In short, and with great emphasis. 

No.

She should already know this. If not, tell her clearly and just once, not a discussion, to not discuss your medical history with anyone.

Wait for her to say I hear you, then don't bring it up again.


----------



## Girl_power (Aug 11, 2018)

Women talk and they don’t mean any harm by it. Everyone is different, some people are open books and some people are private. I would give your wife the benefit of the doubt and not think too much Into it. The reality is, she probably didn’t think you would care and she meant no harm by it.

With that said, you need to talk to her and tell her that you heard she has been talking about your personal life, and that your not mad at her, but you do feel a sense of betrayal. Tell her you know you never told her not to tell anyone, but from now on please never ever talk to anyone about what you talk with her about. 

Don’t make a mole hill into a mountain.


----------



## bobert (Nov 22, 2018)

Txjhwk said:


> Her friend swore me to secrecy so I can’t confront her directly and feel that I shouldn’t have to tell her that this is a private matter.


So, first off, that's not how marriage works. Your wife's friend doesn't get to "swear you to secrecy" over an issue within YOUR marriage. Nope.

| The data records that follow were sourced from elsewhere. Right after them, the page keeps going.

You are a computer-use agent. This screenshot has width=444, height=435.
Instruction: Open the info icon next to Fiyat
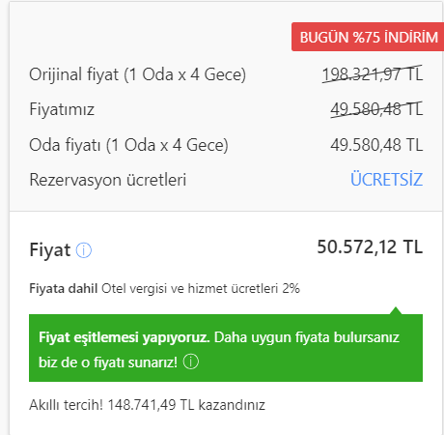tap(84, 250)
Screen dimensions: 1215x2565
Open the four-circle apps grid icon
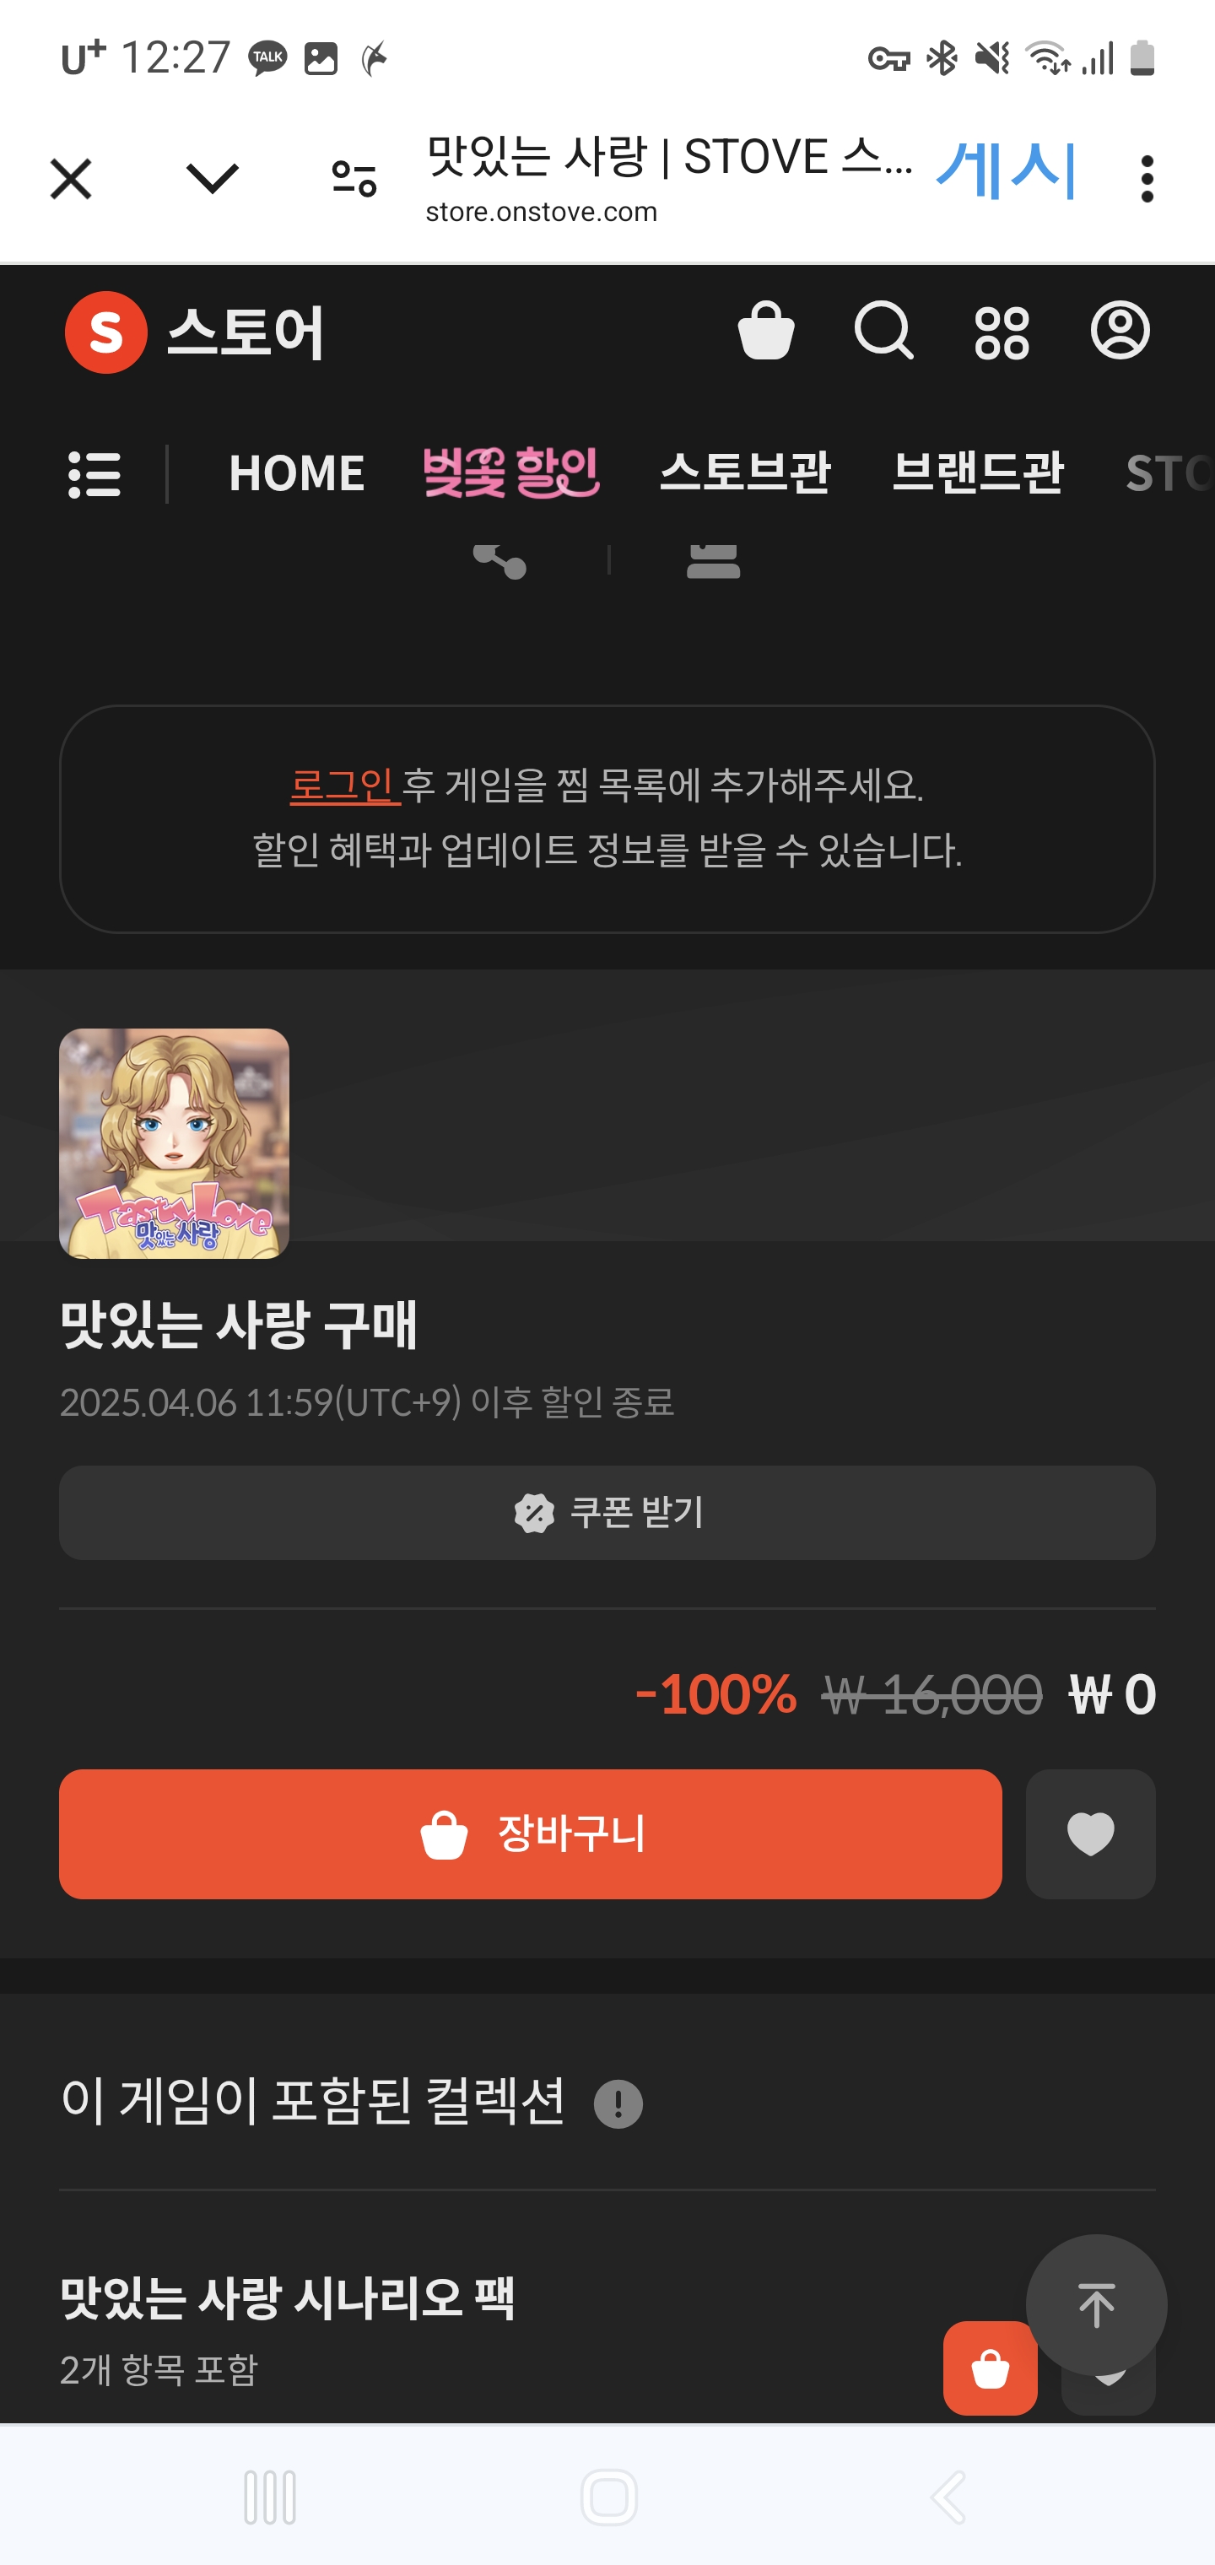(x=1002, y=332)
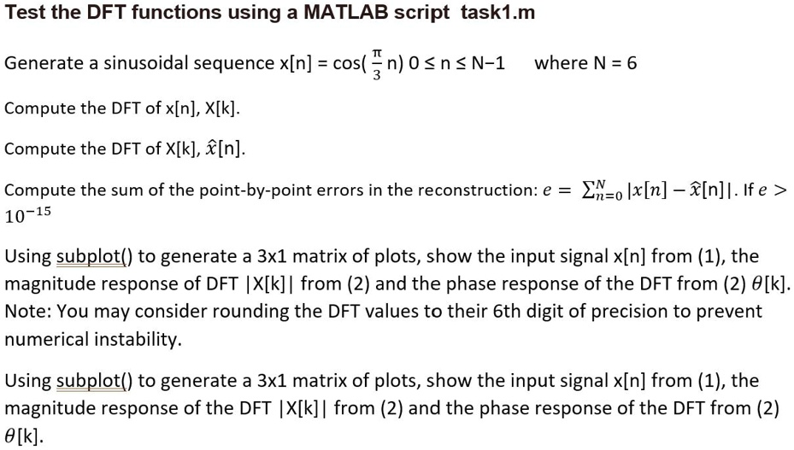This screenshot has height=450, width=794.
Task: Click the heading 'Test the DFT functions'
Action: 113,12
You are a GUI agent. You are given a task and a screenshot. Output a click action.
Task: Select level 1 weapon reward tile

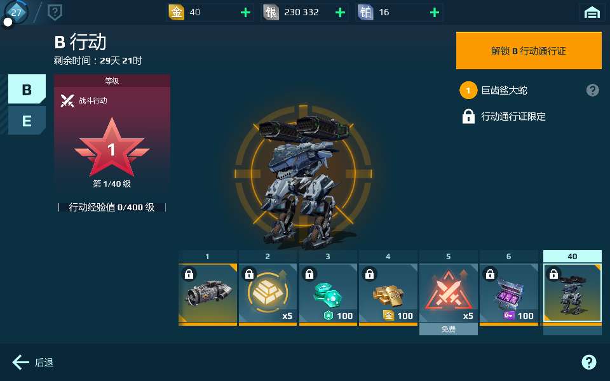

Secondly, obviously you do have to tell her that this is a private matter. She seems to feel differently, or didn't think at all, and you need to get on the same page. She is not a mind reader, nor does she share a brain with you, so don't treat her as such.

So, talk to your wife about this. Be direct, but calm, and explain how you're feeling and why. Hopefully it is just a one-off. If she talks to friends again, then that's a problem. If she needs to vent to someone, suggest a therapist.


----------



## Openminded (Feb 21, 2013)

No.

She can talk about her medications with everyone on the planet if she wishes but she can’t talk about yours without your permission.


----------



## notmyjamie (Feb 5, 2019)

It depends...is it something you’re ok with? If not, than no.


----------



## SunCMars (Feb 29, 2016)

Your wife is looking for sympathy at your expense.
She is an open book on everything.

It may be no more than that, or it could be a signal (to others) that she is having problems in her marriage.

And, sometimes later she will consider bailing, divorcing.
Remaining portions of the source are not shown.